----- Input records -----

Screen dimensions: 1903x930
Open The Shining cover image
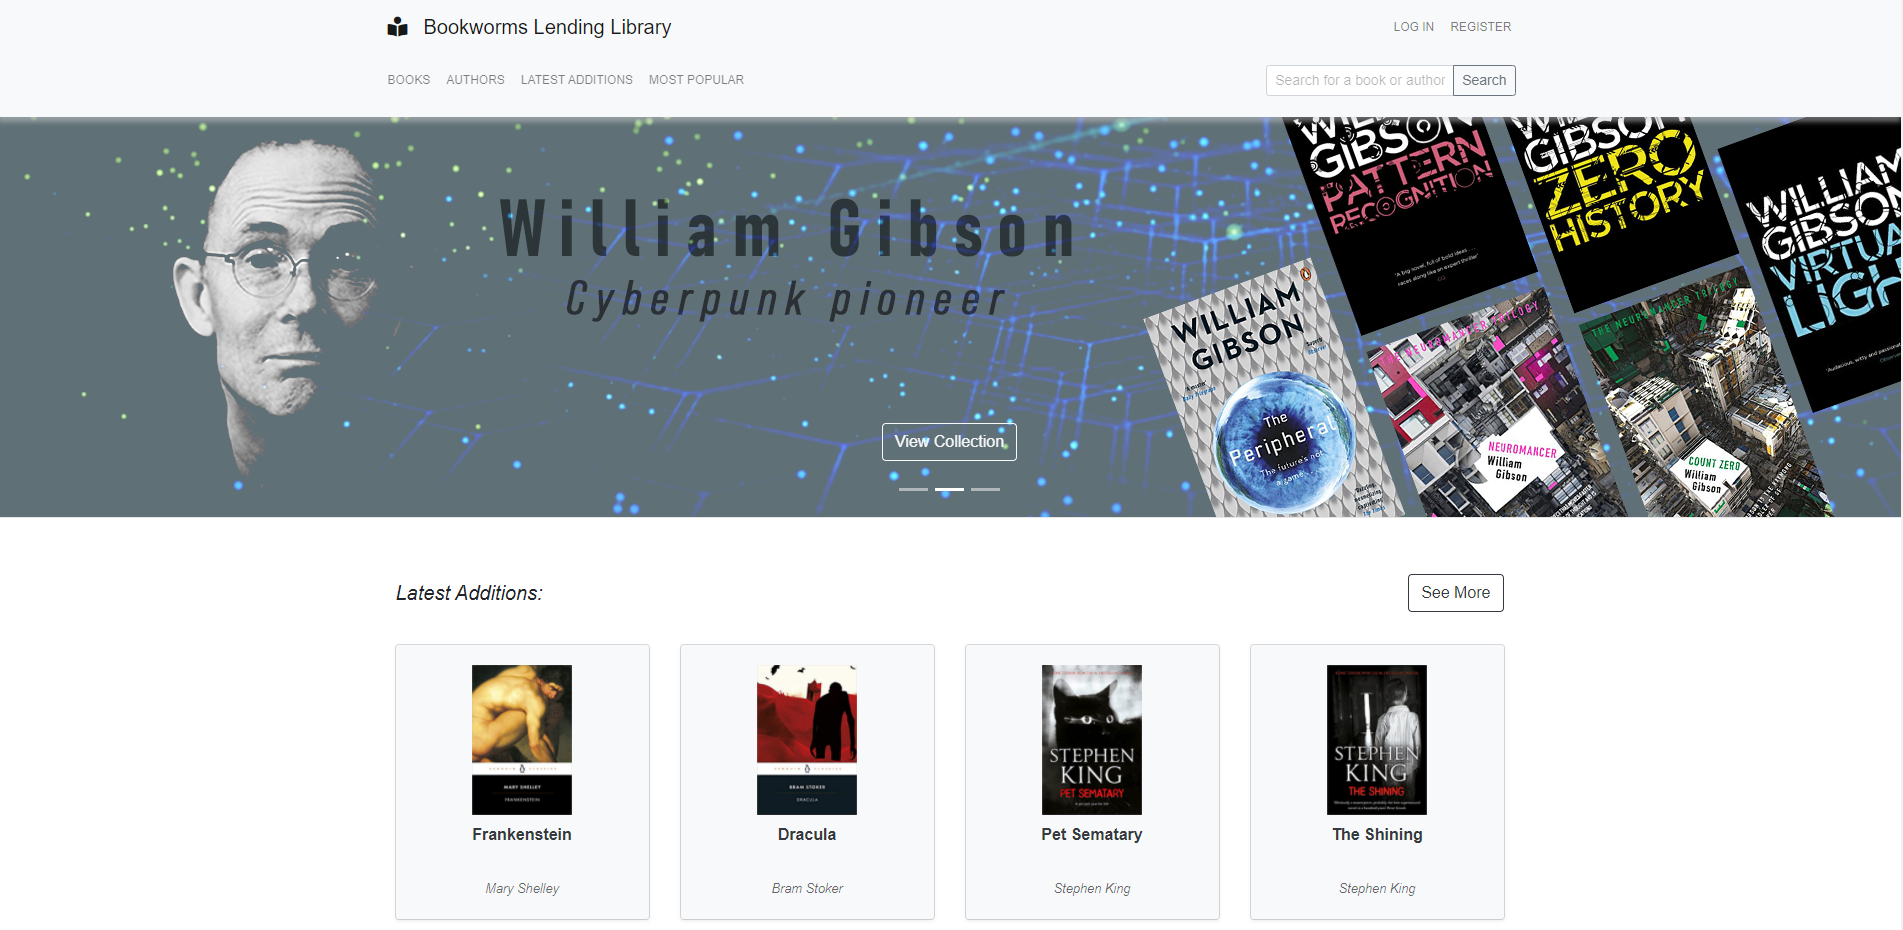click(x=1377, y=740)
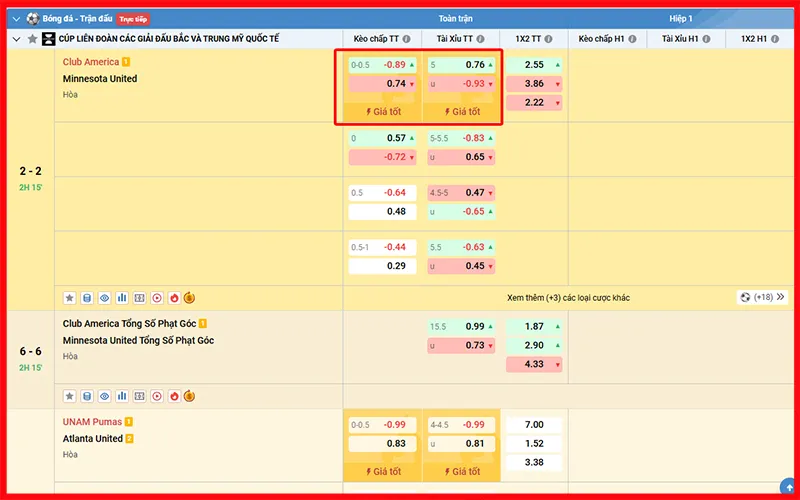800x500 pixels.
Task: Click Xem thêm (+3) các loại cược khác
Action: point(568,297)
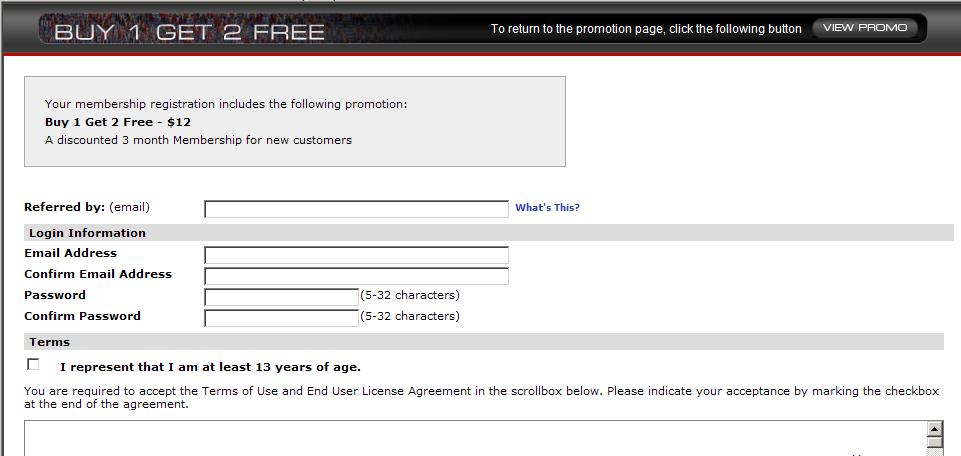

-----

Task brief: Transcribe the records above exactly, omitting every picture they contain.

Finished exercise:
Screen dimensions: 1903x930
Open The Shining cover image
click(x=1377, y=740)
800x500 pixels.
Task: Click Xem thêm (+3) các loại cược khác
Action: point(568,297)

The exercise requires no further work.